Widow of mesothelioma victim allowed to pursue damages action after judges refuse appeal

Lady Paton
Lady Paton

The widow of a joiner who died of an asbestos-related condition will be allowed to pursue her damages claim against her late husband’s former employers after the company’s insurers failed in an appeal.

Kenneth Ferguson, who died after contracting mesothelioma, had in the months prior to his death in tried to bring an action against J&A Lawson (Joiners) Limited, but his lawyers sued another firm with a similar name by mistake.

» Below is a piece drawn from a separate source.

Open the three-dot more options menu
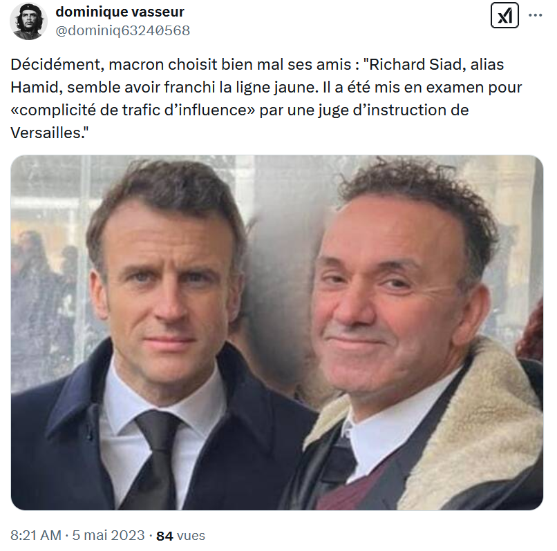Viewport: 557px width, 551px height. pyautogui.click(x=536, y=15)
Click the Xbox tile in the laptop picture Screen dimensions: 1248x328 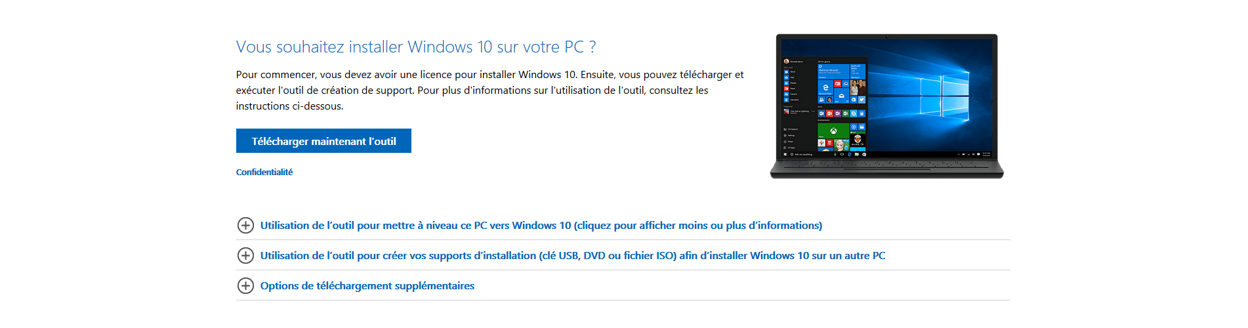(x=833, y=131)
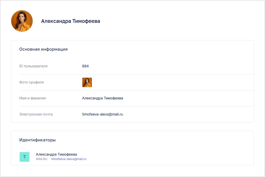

The Lord Ordinary, Lord Uist allowed his surviving relatives to bring the action outwith the three-year limitation period after ruling that it would be “unjust” to refuse, but the defenders challenged the decision on the question of time-bar, arguing that the Lord Ordinary “erred in law”.



However, Lady Paton, Lady Smith and Lord Bonomy in the Court of Session Inner House refused the appeal, stating that it would be “equitable to allow this action to proceed”.

The court heard that Mr Ferguson – who was employed by J&A Lawson (Joiners) Limited between 1968 and 1973 – died aged 72 of right lung mesothelioma in August 2006.

The court heard that he first instructed solicitors in June 2006 to pursue a claim for damages based on his exposure to asbestos in the course of his employment as an apprentice with the company.

But the letter of instruction sent by the firm to a solicitor advocate erroneously described the proposed defenders in the action as J & A Lawson Limited, which had “no connection whatsoever” with J & A Lawson (Joiners) Limited.



A summons was drafted against J & A Lawson Limited and served at the registered office of J & A Lawson (Joiners) Limited within three years of Mr Ferguson’s death.

The action was undefended and a decree in absence was granted against J & A Lawson Limited in July 2011.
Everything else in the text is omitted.